Entrambi i Presidenti hanno usato i riflettori per una propaganda che, nel caso di Putin, si è espressa in forme quasi surreali quando ha presentato l’assalto al Congresso del 6 gennaio come una normale forma di protesta politica e l’azione prese contro alcuni dei manifestanti una forma di persecuzione politica. Quel passaggio così come la denuncia dei disordini provocati dalle manifestazioni di Black Lives Matter ci mostra chiaramente come Putin non intenda rinunciare a presentarsi come punto di riferimento di una proposta politica sovranista paradossalmente sovranazionale: di un’internazionale del sovranismo che ha nel Presidente russo il suo punto di riferimento ideale e, talora, materiale.

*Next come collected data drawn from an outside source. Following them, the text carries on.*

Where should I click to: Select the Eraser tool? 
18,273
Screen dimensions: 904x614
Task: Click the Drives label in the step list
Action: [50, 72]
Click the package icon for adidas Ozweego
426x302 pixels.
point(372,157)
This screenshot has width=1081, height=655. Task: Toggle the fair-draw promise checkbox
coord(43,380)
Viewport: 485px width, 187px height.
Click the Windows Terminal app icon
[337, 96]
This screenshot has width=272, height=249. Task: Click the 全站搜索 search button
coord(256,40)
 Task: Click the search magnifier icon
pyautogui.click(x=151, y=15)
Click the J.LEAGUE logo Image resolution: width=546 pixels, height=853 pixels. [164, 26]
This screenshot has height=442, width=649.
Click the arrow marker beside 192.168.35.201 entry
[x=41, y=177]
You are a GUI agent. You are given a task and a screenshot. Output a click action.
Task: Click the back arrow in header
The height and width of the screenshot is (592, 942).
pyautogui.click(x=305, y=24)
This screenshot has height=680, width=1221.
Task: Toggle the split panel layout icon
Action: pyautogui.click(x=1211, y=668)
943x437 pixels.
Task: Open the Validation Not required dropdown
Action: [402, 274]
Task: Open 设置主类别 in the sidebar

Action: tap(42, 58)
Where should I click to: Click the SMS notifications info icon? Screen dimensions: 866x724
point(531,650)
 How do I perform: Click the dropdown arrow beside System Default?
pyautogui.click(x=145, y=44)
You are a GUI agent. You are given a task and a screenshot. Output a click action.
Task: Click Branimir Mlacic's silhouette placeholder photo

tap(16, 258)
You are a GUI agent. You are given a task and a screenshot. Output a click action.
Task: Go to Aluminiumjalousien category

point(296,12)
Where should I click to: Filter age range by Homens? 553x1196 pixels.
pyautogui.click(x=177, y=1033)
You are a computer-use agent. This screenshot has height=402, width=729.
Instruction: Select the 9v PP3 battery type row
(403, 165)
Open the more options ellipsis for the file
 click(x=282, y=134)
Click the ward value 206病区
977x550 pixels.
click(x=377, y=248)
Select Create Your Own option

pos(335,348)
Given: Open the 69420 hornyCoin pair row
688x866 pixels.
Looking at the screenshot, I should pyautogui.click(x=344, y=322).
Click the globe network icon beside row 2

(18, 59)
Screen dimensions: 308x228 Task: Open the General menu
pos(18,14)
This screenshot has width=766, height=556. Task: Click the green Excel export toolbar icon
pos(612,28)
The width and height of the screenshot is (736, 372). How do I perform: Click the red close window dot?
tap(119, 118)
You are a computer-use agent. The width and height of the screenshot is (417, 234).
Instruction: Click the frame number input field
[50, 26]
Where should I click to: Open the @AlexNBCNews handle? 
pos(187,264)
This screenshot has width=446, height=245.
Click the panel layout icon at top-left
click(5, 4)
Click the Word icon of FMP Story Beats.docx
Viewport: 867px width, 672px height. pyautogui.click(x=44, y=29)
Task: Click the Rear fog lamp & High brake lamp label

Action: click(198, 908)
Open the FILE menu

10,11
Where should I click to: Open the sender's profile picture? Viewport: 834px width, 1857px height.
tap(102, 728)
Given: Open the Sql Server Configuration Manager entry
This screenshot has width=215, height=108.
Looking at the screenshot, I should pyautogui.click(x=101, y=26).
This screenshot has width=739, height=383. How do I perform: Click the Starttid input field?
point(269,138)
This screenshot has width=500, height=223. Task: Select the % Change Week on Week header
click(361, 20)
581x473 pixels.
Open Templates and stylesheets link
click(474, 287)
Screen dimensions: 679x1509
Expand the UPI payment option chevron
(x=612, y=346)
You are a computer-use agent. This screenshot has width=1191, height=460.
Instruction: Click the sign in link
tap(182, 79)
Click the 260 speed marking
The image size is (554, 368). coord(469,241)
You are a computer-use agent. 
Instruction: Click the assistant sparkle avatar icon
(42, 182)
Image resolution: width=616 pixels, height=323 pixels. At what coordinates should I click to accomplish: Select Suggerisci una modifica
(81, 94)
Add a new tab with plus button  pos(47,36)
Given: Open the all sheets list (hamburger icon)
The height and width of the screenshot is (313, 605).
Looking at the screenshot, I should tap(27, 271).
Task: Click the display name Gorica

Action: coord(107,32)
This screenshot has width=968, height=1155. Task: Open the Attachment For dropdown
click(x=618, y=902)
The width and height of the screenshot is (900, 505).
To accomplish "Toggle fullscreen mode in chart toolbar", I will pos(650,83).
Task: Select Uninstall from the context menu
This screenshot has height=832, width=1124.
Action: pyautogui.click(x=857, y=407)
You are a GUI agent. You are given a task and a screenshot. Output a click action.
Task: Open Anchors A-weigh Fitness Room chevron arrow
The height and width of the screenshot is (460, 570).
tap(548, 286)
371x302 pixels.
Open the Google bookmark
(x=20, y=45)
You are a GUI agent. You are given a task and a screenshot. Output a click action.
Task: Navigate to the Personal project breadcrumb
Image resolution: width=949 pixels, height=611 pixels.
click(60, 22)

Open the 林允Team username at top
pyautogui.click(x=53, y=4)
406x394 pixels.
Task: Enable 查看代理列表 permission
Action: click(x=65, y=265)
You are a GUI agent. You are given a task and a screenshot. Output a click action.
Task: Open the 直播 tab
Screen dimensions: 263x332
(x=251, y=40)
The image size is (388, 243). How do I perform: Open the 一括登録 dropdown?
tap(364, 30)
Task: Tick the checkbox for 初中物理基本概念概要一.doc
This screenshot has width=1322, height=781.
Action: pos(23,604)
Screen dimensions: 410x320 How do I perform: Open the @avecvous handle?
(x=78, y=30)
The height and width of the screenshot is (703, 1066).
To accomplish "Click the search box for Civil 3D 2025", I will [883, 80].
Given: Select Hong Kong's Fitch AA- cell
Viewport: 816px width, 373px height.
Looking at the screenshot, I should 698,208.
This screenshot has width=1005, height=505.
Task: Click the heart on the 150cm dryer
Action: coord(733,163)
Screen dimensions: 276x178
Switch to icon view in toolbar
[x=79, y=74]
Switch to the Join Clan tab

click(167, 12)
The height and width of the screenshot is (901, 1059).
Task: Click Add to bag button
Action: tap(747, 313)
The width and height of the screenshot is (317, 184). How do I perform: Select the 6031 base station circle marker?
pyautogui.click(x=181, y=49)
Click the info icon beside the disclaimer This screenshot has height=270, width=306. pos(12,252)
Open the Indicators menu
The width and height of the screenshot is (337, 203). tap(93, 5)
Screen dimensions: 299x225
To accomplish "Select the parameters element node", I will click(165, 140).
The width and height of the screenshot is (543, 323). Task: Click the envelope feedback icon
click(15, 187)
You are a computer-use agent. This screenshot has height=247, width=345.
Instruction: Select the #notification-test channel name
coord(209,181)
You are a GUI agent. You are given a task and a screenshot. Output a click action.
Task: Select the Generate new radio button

E però questa propaganda, pacata nei toni ma – a osservarla bene – sovraccarica nei contenuti si accompagna con la chiara volontà di evitare ulteriori escalation, riportare la competizione entro i binari della moderazione e della prevedibilità, rendendola meno volatile e rischiosa. Le aperture ci sono state – soprattutto da parte statunitense, ad esempio con il congelamento delle sanzioni alla compagnia responsabile della costruzione del controverso oleodotto Nord Stream 2 che collega Germania e Russia – e la volontà reciproca di rilanciare il tavolo negoziale sulle armi nucleari potrebbe essere propedeutico a stemperare le tensioni e aprire un dialogo di più ampio respiro. Che gli Usa vogliono anche perché considerano la Cina il vero rivale su cui concentrare risorse e attenzioni; e di cui la Russia ha bisogno, non ultimo per ridurre sanzioni che colpiscono un’economia di suo fragile e poco competitiva. Dialogo però che avrà bisogno di gesti concreti, con Mosca chiamata a moderare le sue cyberwars e suoi hacker e Washington a ingerire meno e sollevare almeno qualcuno dei provvedimenti punitivi attuati in questi anni. E dialogo che la propaganda cui abbiamo assistito anche ieri difficilmente aiuta.